An online application process, backed by software systems that are capable of tailoring borrowing precisely to businesses’ ability to repay any loan, streamlines the entire application process.

To help meet the challenges of an increasingly fast-moving business environment, it is now possible to make an online enquiry about borrowing up to £100,000 over a given period and to receive a decision almost immediately.

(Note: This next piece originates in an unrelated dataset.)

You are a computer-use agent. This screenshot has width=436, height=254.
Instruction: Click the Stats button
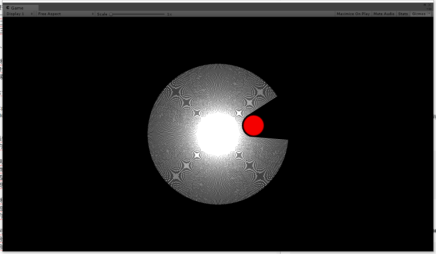tap(403, 14)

If your application is approved in principle, this is followed by the lender’s consideration of the formal application, to which a decision may be given and the funds transferred electronically to the business concerned within little more than 48 hours.

New balance sheet lenders

  • fortunately, business loans have now become available from new providers prepared to shoulder the risks of balance sheet lenders;
  • entrepreneurs themselves, they are set up to make unsecured, short-term business loans to limited liability companies with a proven track record and a sound revenue stream – but, unlike traditional banks, work in concert with you the borrower to ensure that repayment schedules match your cashflow projections;
  • typically, loans may be granted from £5,000 up to £100,000, with repayment terms within a maximum period of 12 months;
  • most useful to many small and medium sized companies is the availability of these types of business loans entirely online – not only is this a convenience, but the streamlined and technology-backed systems allow applications to be processed very quickly;
  • your initial enquiry in principle, for example, is likely to be considered within a matter of minutes;
  • if this is favourable, you may make a formal application, which is then also considered and, if given the go-ahead, the requested funds are transferred directly to your company bank account within the next 48 hours or so;

Peer-to-peer lending

  • such balance sheet lenders should not be confused with peer-to-peer lenders – yet other newcomers to the market for business loans;
  • the latter are often popularly known as “matchmakers” since they match individuals and organisations wanting to invest or lend with those businesses wanting to borrow;
  • it is the individual “peers” who are taking the risks, therefore, and not the advertised lender, who merely facilitates the provision of loans from individual investors to borrowers.

Traditional lenders may have fallen somewhat out of favour, but new ones have steadily filled the vacuum with alternative sources of business loans for companies wanting to borrow.